Use XML values for volume metadata in API
For example, https://api.case.law/v1/volumes/NOTALEPH001226/ shows start_year 0, when the xml_start_year value in the database is 1980.
Values Overview
-
spine_[start/end]_year- used in API
- in 18,614 volumes, both fields have a value of
0 - in 1,145 volumes, both fields are null
- 4 volumes have years that don't fit
(1|2)[0-9]{3}. The values are194444,197,20001and66
-
xml_[start/end]_year- used only as a backup to populate
start_year - in 2,178 volumes,
xml_start_yearisnull - in 725 volumes,
xml_end_yearisnull
- used only as a backup to populate
-
[start/end]_year- doesn't really seem to be used anywhere— seems to almost exlcusively be referred to in the models file or the fastcase ingest where it's used as a backup
- in 1,147 volumes, both fields are
null - in 20,240 volumes,
start_yearis set to0 - in 20,246 volumes,
end_yearis set to0
Differences
They only all agree in 264 volumes.
xml_start_year = spine_start_year: 448
xml_end_year = spine_end_year: 585
start_year = spine_start_year: 30,163
end_year = spine_end_year: 30,286
start_year = xml_start_year: 396
end_year = xml_end_year: 585
Digging into spine_end_year and end_year differences
Here are the instances where they disagree, neither value is null, and neither value is zero. They mostly look like simple key transcriptions that could be corrected pretty easily, automatically by comparing to the cases, or OCR errors. I also included xml_end_year but it was not used in the calculation.

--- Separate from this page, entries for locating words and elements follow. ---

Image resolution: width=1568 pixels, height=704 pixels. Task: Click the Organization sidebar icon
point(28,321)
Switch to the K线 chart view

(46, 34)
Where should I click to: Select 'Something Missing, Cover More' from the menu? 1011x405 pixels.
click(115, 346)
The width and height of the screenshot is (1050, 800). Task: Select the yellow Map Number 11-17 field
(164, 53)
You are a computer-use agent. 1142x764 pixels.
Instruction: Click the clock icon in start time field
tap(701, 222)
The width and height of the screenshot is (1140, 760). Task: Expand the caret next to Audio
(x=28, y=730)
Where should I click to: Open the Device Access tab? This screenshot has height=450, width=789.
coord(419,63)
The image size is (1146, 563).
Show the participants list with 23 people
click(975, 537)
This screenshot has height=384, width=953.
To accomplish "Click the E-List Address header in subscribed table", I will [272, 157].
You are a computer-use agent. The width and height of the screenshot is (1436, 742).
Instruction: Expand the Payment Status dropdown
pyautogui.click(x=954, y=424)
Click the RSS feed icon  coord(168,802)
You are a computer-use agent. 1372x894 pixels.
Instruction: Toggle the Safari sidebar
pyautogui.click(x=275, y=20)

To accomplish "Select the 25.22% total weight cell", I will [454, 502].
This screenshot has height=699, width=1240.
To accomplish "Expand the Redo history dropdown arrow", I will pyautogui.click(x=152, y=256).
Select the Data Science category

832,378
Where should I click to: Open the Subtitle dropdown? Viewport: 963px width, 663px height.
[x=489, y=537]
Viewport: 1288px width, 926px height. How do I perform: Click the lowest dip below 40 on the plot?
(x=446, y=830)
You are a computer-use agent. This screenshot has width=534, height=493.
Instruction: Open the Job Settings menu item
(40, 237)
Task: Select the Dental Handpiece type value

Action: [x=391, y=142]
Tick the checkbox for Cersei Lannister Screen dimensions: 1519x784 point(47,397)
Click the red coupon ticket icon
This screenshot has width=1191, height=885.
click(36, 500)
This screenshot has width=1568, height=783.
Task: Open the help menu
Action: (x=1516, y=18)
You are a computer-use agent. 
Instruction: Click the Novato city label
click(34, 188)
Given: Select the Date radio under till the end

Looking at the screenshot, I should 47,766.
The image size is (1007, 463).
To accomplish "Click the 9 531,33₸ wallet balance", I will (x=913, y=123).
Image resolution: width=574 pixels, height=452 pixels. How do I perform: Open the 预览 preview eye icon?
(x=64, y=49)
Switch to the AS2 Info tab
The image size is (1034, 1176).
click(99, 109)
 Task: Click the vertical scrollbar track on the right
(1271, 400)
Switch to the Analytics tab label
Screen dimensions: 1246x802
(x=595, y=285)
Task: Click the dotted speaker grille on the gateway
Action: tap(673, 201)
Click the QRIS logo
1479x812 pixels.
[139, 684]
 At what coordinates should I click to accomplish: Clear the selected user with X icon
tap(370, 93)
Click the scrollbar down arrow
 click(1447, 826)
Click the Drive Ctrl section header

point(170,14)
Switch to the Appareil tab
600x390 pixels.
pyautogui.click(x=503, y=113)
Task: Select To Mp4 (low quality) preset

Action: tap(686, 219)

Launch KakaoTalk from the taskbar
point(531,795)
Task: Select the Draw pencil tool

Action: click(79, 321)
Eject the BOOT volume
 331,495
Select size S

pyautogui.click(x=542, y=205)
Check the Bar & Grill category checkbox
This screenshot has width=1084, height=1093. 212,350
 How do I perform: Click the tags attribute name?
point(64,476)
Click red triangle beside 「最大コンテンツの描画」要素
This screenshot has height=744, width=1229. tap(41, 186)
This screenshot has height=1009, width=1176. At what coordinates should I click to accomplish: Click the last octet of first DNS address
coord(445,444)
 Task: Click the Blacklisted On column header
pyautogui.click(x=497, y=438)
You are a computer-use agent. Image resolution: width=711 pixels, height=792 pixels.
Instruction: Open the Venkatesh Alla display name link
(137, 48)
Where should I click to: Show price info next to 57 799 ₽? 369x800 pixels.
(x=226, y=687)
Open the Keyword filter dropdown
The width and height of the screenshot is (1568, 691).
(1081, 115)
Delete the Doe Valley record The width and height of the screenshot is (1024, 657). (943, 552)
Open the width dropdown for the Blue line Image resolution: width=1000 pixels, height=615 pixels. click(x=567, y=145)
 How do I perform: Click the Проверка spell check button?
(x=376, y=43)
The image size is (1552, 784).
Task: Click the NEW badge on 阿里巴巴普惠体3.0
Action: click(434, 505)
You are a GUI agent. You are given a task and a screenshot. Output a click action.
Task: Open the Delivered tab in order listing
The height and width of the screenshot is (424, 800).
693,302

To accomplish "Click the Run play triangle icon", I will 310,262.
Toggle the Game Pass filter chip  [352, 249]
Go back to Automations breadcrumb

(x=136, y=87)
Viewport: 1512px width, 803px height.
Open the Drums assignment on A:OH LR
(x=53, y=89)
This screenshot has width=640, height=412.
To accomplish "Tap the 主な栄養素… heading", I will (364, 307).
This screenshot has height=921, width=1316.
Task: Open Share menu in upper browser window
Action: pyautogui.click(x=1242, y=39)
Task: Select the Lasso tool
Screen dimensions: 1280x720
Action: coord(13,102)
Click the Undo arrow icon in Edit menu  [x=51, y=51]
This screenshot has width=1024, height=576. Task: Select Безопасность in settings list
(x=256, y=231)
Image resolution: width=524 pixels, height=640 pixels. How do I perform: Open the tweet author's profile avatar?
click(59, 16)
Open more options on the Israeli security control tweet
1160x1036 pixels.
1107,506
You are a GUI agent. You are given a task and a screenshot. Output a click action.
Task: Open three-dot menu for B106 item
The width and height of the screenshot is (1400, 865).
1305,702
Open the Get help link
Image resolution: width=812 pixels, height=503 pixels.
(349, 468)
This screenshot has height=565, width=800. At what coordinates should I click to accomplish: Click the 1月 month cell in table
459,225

end_year_spine_end_year_disagreements.csv
Potential Remediation
Though this obviously isn't a comprehensive analysis, I'm can't see any reason to keep more than one of these values. Instances where there's only one value that really is a year wouldn't be worse off regardless of accuracy. I think we could figure out most of the larger differences— e.g. off by n * 10 and off by n * 100 and larger differences— with a partially automated or script-assisted process based on the other volume metadata values or case metadata. The off-by-1 issues might be a little trickier to nip becuase the problems are less obvious and probably more varied (may require looking at the PDFs?) and there are a lot of them.